--- WRITTEN REQUEST ---
Please reproduce the passage on AWS silicon innovation below in full, word for word.

--- ARTICLE ---
Amazon and Annapurna Lab’s experience using software development models such as Agile led them to look to transfer those learnings into Silicon Innovation.
That idea and the experience of continuous optimization with open-source software have prompted Amazon to embark on several initiatives to enhance infrastructure and platform offerings using purpose-built chips. Several initiatives, including system-level chips, processors, ML accelerators, and storage, were covered at the AWS Silicon Innovation Day 2022 held on August 3rd, 2022. Cloud providers have also delivered efficiencies through software changes, and a note on software optimization is at the end of this post. This blog covers these silicon-level capabilities and the added value to cloud adoption, followed by the implications to customers, investors, and competitors and a summary.

--- SOURCE MATERIAL ---
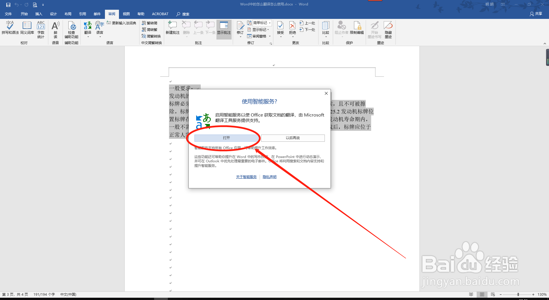
Task: Reject change with 拒绝 icon
Action: point(292,27)
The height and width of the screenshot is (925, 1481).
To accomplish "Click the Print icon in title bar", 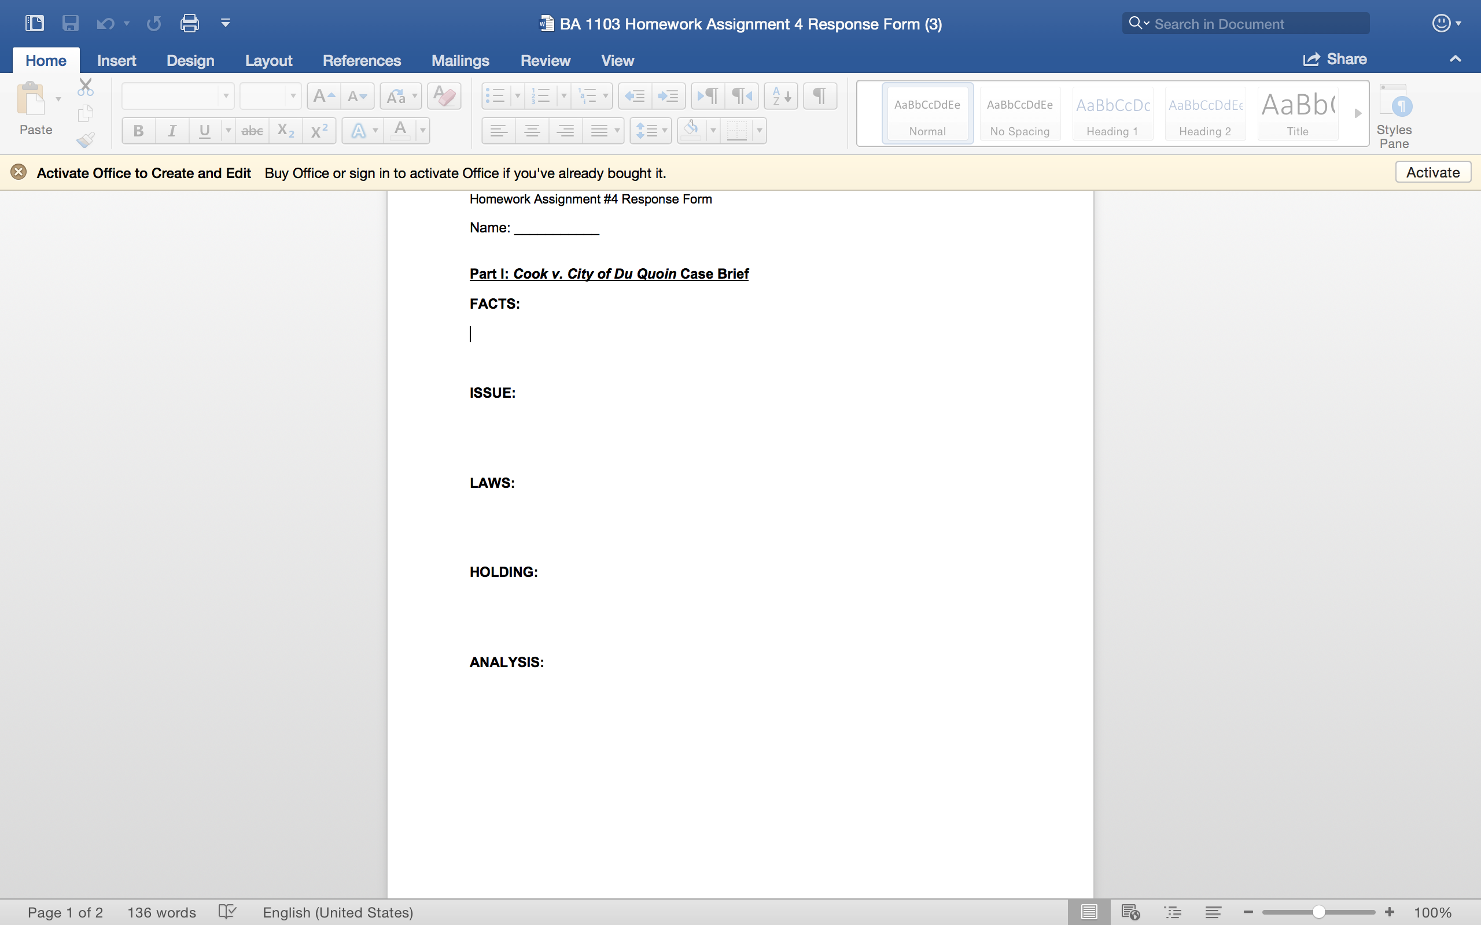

--- COMPLETE RESPONSE ---
Amazon and Annapurna Lab’s experience using software development models such as Agile led them to look to transfer those learnings into Silicon Innovation.
That idea and the experience of continuous optimization with open-source software have prompted Amazon to embark on several initiatives to enhance infrastructure and platform offerings using purpose-built chips. Several initiatives, including system-level chips, processors, ML accelerators, and storage, were covered at the AWS Silicon Innovation Day 2022 held on August 3rd, 2022. Cloud providers have also delivered efficiencies through software changes, and a note on software optimization is at the end of this post. This blog covers these silicon-level capabilities and the added value to cloud adoption, followed by the implications to customers, investors, and competitors and a summary.